What is expected:
Show, in full, each line of the data that contains "computer".

▶

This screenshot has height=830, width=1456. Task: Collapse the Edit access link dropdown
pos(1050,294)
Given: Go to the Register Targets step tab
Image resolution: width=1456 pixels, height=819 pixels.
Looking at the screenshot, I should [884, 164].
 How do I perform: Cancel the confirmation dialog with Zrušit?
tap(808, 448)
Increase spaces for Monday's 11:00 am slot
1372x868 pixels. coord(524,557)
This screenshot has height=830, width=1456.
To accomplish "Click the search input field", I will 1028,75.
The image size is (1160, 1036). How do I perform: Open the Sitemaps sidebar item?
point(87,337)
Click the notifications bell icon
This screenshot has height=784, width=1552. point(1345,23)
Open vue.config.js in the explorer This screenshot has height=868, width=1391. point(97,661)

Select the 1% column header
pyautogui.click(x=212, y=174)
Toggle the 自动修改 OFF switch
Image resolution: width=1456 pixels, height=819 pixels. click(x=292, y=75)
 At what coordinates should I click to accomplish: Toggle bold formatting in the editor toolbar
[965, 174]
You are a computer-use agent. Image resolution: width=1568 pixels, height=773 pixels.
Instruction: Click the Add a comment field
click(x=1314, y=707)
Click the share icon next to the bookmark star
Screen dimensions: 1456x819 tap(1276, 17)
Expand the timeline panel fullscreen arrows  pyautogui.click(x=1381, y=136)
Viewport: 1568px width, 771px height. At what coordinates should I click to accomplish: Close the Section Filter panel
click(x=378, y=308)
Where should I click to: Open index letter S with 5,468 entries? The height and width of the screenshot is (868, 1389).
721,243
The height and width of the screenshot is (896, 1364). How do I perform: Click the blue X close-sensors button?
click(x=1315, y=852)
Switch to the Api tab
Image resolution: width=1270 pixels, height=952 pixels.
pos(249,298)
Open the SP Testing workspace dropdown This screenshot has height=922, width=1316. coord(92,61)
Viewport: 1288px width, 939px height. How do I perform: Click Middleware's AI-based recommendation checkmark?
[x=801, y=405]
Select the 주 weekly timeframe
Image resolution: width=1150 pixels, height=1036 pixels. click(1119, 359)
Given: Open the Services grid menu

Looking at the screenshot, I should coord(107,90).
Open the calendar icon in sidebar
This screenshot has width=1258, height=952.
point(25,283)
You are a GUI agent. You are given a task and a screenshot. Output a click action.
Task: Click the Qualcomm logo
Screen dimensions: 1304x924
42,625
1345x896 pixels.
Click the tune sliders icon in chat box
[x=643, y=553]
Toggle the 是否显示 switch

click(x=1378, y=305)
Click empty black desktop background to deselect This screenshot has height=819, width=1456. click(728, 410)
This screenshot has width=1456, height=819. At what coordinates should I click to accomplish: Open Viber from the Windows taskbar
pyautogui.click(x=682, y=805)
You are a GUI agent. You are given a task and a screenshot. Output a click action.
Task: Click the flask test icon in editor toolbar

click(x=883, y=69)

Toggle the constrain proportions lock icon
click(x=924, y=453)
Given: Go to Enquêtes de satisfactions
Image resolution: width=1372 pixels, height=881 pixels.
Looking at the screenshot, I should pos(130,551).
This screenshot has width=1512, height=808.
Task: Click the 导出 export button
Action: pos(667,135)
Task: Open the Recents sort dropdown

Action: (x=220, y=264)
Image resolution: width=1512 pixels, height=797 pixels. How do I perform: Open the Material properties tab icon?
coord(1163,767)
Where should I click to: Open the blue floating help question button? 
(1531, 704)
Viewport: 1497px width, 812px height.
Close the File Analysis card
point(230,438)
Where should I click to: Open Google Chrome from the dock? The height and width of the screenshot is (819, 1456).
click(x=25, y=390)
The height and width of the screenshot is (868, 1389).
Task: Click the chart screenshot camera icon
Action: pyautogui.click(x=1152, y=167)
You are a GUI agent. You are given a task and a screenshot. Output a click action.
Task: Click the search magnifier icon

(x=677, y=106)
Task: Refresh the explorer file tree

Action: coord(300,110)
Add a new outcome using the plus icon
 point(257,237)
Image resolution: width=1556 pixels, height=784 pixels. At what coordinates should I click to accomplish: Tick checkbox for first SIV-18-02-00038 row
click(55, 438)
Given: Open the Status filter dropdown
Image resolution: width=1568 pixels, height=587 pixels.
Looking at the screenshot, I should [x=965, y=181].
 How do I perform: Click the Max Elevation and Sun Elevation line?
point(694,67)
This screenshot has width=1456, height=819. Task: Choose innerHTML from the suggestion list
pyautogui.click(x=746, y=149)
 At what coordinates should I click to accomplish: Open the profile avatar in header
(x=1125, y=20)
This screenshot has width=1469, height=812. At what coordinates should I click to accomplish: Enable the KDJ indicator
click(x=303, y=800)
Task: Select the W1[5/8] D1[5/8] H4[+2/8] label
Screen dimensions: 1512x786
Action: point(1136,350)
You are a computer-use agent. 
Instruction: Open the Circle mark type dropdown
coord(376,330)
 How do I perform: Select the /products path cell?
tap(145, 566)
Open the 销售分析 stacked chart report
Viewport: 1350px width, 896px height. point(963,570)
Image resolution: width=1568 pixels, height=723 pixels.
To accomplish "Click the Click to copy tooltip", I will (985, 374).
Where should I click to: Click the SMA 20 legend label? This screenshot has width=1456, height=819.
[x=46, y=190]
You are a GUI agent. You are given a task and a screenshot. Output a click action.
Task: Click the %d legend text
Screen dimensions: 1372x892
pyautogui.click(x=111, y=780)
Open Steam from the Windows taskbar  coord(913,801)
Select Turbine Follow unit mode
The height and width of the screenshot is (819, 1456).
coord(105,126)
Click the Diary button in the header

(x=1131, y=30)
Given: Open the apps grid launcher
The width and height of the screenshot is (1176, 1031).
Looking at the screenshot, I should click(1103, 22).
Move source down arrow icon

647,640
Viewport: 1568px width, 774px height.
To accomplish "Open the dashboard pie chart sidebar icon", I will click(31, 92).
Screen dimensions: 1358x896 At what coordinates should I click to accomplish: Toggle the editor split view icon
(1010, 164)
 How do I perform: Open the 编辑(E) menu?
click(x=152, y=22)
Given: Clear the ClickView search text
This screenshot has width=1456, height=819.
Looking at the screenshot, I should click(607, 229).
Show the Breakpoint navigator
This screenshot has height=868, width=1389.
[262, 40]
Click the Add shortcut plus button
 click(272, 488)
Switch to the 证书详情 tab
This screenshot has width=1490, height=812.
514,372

◀

Your solution:
You are a computer-use agent. Image resolution: width=1568 pixels, height=773 pixels.
You are a computer-use agent. 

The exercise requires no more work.